PROVIDED TEXT —
◇ ◇ ◇ ◇ ◇ ◇ ◇
GoogleCloudPlatform / cloud-sql-nodejs-connector

A JavaScript library for connecting securely to your Cloud SQL instances
Apache License 2.0
67 stars 8 forks source link

Add support for lazy certificate refresh #285

Open enocom opened 8 months ago

enocom commented 8 months ago

When using the Connector in serverless environments where the CPU is throttled outside of request processing, the refresh cycle can break. This is a feature request to support a lazy refresh where the Connector retrieves a new certificate when the existing one is expired and a new connection attempt has started.

rstreefland commented 3 months ago

Hi @hessjcg, I'm just wondering if you'd be able to provide any indication of when this might be available please?

This is currently blocking us adopting the connector because we deploy lots of cloud functions and the cost to always allocate the CPU for all our functions would be prohibitive.

jackwotherspoon commented 3 months ago

Hi @hessjcg, I'm just wondering if you'd be able to provide any indication of when this might be available please?

This is currently blocking us adopting the connector because we deploy lots of cloud functions and the cost to always allocate the CPU for all our functions would be prohibitive.

Hi @rstreefland! We just implemented this change in Java and Python, Node is up next on our list. We should be getting to it in the coming week or two. Once we do merge it, we will cut an immediate release to unblock you 😄

rstreefland commented 3 months ago

@jackwotherspoon Amazing, thank you!

rstreefland commented 2 months ago

Hi @jackwotherspoon. Sorry to nag, but do you have an update on this one please? It's the last issue blocking us adopting this and IAM database authentication 🙏

jackwotherspoon commented 2 months ago

Hi @jackwotherspoon. Sorry to nag, but do you have an update on this one please? It's the last issue blocking us adopting this and IAM database authentication 🙏

@hessjcg will be the one working on this, he has had some higher priority things take precedence recently. He should be able to give a more accurate timeline of when he will get to this. Hopefully soon 😄

@rstreefland are you connecting over Public IP or Private IP to your Cloud SQL instance(s)?
◇ ◇ ◇ ◇ ◇ ◇ ◇
STATED PROBLEM 1 —
Transcribe the part of the issue thread starting at "jackwotherspoon commented 2" and ending at "Cloud SQL instance(s)?".
The issue thread has nothing to do with the rows that come after it.

SOURCE RECORDS —
◇ ◇ ◇ ◇ ◇ ◇ ◇
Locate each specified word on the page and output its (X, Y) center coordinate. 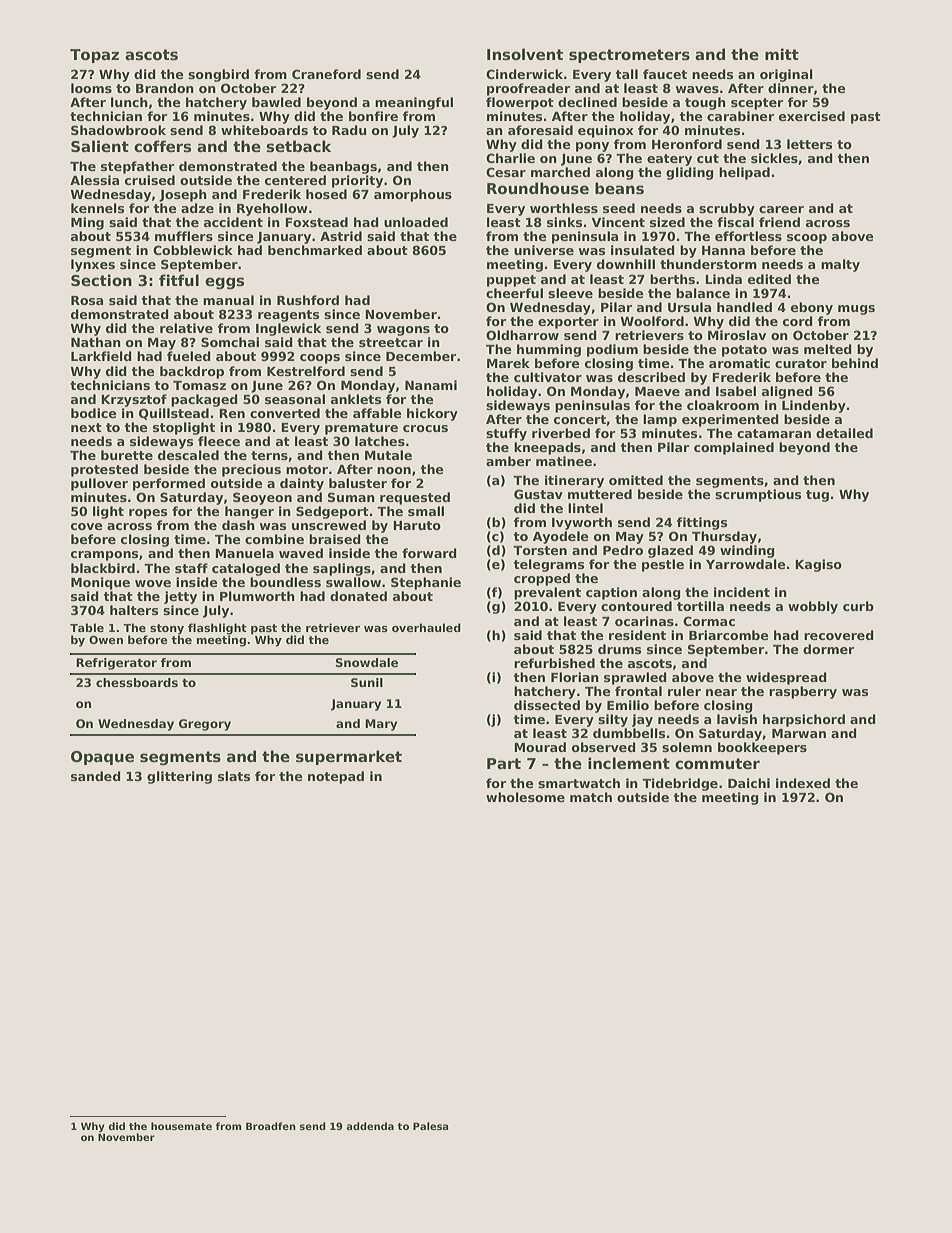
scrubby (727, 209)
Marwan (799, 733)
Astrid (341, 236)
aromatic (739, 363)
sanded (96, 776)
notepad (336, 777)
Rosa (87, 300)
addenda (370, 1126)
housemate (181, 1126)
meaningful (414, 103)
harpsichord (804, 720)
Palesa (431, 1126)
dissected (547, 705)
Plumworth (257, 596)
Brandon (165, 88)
◇ ◇ ◇ ◇ ◇ ◇ ◇
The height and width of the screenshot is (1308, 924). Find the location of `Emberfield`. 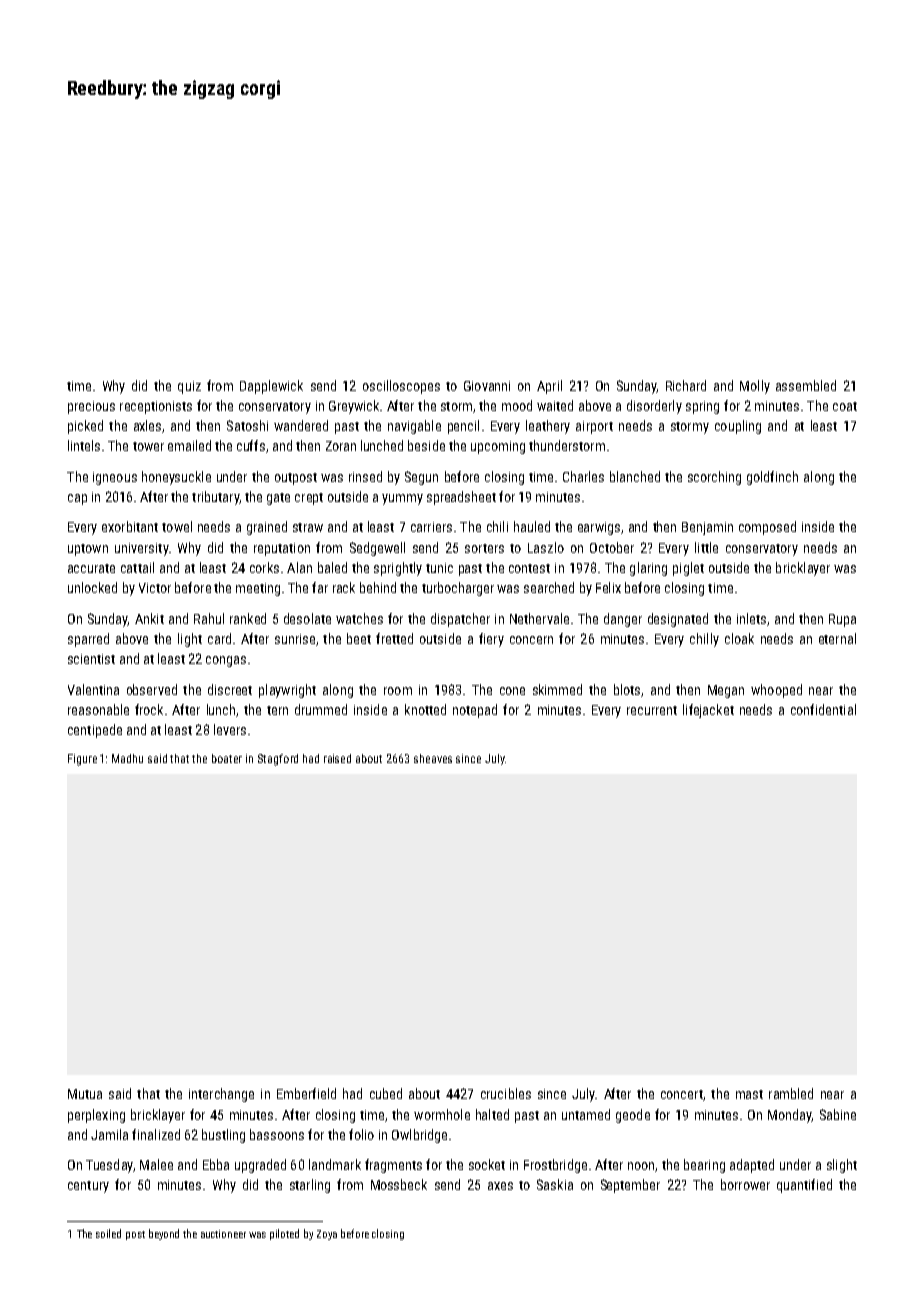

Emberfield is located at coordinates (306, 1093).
◇ ◇ ◇ ◇ ◇ ◇ ◇
STATED PROBLEM 2 —
Restate word for word only the rows starting at the one that contains "Rosa (87, 300)" and ending at the one that contains "Brandon (165, 88)", including both of those rows.

EXERCISE OUTPUT 1 —
jackwotherspoon commented 2 months ago

Hi @jackwotherspoon. Sorry to nag, but do you have an update on this one please? It's the last issue blocking us adopting this and IAM database authentication 🙏

@hessjcg will be the one working on this, he has had some higher priority things take precedence recently. He should be able to give a more accurate timeline of when he will get to this. Hopefully soon 😄

@rstreefland are you connecting over Public IP or Private IP to your Cloud SQL instance(s)?

EXERCISE OUTPUT 2 —
Rosa (87, 300)
addenda (370, 1126)
housemate (181, 1126)
meaningful (414, 103)
harpsichord (804, 720)
Palesa (431, 1126)
dissected (547, 705)
Plumworth (257, 596)
Brandon (165, 88)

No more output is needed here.